»»
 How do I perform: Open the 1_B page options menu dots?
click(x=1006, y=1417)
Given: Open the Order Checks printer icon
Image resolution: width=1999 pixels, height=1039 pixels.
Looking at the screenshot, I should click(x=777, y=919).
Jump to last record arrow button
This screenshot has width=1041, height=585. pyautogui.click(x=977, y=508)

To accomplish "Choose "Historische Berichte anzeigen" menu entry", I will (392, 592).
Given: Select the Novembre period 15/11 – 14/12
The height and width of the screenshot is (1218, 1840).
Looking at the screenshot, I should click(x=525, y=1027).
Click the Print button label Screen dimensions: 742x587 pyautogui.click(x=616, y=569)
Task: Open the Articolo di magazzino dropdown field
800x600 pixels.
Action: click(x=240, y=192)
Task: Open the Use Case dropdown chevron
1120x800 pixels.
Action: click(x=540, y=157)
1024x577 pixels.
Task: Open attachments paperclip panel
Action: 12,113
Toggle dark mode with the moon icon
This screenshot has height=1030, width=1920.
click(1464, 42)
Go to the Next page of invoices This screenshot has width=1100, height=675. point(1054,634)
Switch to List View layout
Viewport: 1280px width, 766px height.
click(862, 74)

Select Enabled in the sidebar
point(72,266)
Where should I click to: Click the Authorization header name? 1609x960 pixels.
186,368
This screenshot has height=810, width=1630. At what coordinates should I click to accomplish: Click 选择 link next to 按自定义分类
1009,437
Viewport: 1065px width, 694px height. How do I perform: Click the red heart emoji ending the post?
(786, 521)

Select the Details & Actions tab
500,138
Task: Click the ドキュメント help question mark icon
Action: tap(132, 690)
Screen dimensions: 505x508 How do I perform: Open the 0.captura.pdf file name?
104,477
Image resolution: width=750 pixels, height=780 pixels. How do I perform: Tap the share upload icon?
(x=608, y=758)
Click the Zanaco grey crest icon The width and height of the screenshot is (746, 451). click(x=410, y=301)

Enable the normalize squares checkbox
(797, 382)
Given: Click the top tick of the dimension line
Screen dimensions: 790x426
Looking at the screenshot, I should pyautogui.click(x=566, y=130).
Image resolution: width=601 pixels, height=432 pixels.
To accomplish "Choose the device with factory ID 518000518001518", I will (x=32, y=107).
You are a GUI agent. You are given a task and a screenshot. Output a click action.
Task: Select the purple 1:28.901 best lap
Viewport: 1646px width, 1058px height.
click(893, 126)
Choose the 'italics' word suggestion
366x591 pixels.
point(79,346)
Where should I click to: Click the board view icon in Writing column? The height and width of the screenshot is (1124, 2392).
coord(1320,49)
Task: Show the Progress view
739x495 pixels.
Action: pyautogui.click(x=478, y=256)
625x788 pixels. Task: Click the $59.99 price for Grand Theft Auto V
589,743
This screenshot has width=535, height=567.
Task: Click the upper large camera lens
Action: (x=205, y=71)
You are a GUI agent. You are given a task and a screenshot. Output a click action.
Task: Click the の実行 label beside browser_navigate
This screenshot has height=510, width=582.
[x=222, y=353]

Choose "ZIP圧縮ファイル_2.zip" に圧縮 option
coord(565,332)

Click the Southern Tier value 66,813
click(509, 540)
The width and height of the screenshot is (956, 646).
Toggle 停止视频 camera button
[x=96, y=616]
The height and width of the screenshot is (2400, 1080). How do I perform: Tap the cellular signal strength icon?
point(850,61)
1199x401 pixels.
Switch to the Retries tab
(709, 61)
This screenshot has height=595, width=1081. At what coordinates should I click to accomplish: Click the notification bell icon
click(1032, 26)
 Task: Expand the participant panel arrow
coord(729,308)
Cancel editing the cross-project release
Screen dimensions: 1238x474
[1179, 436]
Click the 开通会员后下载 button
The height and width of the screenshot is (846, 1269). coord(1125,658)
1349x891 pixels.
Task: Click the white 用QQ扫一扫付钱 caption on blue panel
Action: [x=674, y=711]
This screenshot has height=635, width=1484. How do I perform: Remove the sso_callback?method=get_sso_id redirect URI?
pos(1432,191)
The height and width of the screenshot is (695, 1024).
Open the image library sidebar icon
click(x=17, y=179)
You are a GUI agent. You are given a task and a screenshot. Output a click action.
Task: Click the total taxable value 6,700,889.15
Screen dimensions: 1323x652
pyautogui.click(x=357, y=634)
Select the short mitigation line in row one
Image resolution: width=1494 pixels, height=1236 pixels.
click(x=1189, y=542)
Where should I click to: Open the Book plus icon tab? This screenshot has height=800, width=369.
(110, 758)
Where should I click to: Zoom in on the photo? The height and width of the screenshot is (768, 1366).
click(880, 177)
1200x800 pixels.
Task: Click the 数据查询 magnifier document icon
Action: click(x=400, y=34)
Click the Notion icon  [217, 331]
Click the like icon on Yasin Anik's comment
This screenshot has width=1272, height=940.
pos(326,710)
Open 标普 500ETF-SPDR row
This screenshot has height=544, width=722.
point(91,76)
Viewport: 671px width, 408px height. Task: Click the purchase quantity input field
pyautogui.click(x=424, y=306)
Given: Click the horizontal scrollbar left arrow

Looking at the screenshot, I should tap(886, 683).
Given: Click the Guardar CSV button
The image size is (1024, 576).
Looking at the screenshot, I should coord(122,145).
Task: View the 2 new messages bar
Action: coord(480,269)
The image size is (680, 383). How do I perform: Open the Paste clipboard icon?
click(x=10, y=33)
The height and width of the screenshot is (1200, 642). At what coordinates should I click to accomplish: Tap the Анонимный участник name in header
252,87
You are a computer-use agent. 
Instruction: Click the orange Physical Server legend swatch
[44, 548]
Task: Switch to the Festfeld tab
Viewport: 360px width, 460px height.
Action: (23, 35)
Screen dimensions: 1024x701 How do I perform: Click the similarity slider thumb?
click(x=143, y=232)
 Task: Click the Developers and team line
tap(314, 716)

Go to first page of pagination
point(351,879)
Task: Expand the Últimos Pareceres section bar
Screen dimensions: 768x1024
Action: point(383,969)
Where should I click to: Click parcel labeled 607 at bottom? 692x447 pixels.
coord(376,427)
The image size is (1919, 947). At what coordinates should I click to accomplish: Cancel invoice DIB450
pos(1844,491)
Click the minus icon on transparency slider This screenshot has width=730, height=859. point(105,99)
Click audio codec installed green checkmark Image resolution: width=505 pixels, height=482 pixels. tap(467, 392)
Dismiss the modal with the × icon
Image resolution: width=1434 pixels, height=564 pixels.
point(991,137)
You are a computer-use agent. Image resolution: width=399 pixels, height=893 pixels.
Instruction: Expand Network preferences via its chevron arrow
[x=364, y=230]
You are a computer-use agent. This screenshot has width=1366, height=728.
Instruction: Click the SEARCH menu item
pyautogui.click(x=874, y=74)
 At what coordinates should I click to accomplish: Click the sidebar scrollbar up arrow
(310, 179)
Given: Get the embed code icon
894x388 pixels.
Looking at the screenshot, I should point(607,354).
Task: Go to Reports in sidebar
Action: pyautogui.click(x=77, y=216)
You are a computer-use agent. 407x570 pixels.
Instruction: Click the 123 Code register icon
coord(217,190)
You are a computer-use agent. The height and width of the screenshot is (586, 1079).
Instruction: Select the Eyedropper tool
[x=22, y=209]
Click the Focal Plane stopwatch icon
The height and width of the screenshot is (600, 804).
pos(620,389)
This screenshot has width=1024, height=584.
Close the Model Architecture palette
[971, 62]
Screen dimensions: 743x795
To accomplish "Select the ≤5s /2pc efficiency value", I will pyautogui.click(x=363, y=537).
««
Exercise description »
Report every line of the entries that carries the word "will".

Task result »
To accomplish "Choose "Historische Berichte anzeigen" menu entry", I will (392, 592).
To accomplish "Choose the device with factory ID 518000518001518", I will (x=32, y=107).
To accomplish "Select the ≤5s /2pc efficiency value", I will pyautogui.click(x=363, y=537).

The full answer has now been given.